Copy out exactly the lines below that run from the one holding "Image resolution: width=1280, height=1220." to the one holding "Shop (301, 167)", keeping both of those lines and no others.

[[ DATA FOR ANALYSIS, beginning ]]

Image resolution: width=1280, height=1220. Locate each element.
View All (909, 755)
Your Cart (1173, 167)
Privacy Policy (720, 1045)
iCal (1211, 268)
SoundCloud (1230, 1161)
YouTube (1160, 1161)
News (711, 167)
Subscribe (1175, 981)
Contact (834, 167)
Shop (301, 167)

[[ DATA FOR ANALYSIS, end ]]
[[ DATA FOR ANALYSIS, beginning ]]

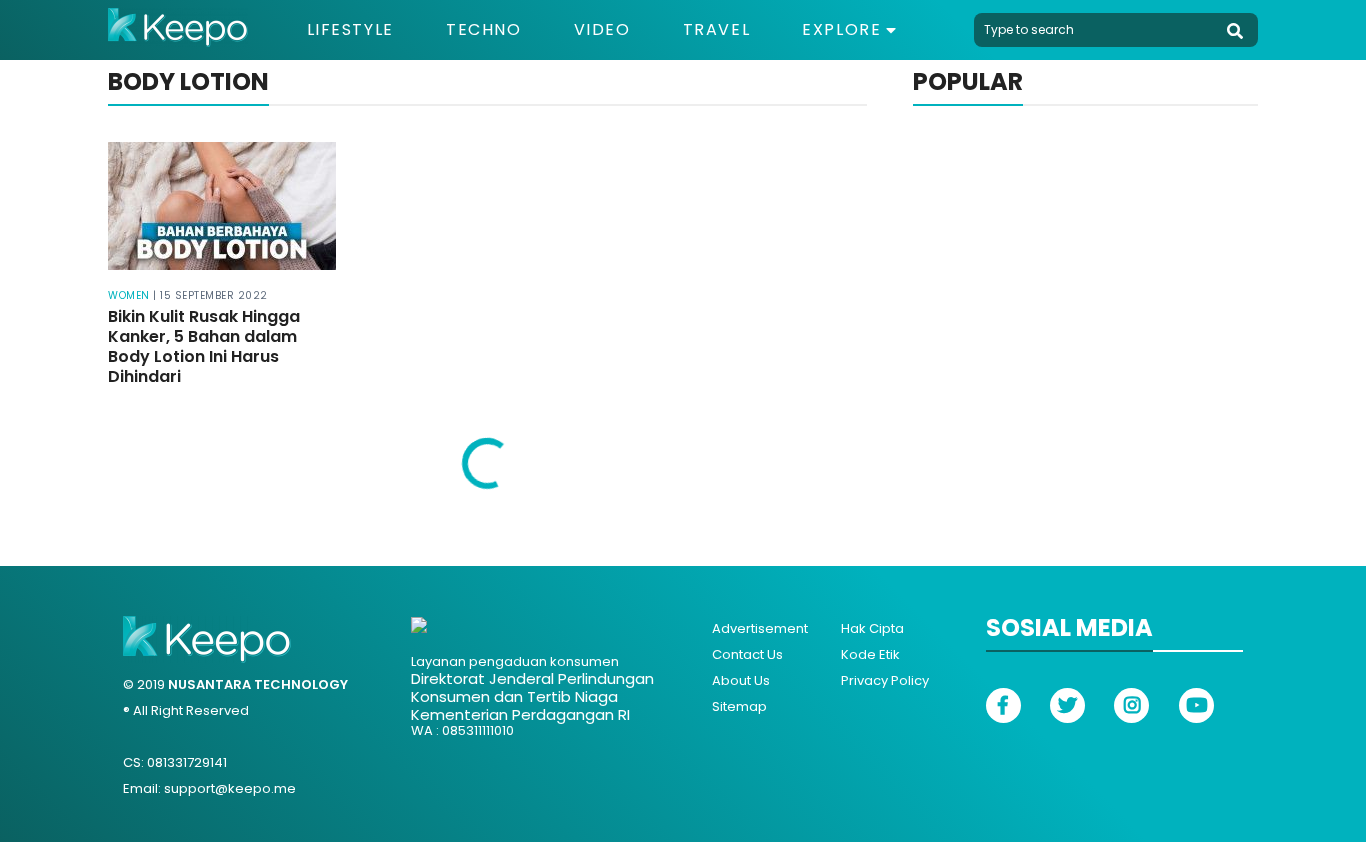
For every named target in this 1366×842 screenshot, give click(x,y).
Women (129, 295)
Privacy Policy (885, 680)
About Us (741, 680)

[[ DATA FOR ANALYSIS, end ]]

> **TASK ANSWER**:
Image resolution: width=1280, height=1220. Locate each element.
View All (909, 755)
Your Cart (1173, 167)
Privacy Policy (720, 1045)
iCal (1211, 268)
SoundCloud (1230, 1161)
YouTube (1160, 1161)
News (711, 167)
Subscribe (1175, 981)
Contact (834, 167)
Shop (301, 167)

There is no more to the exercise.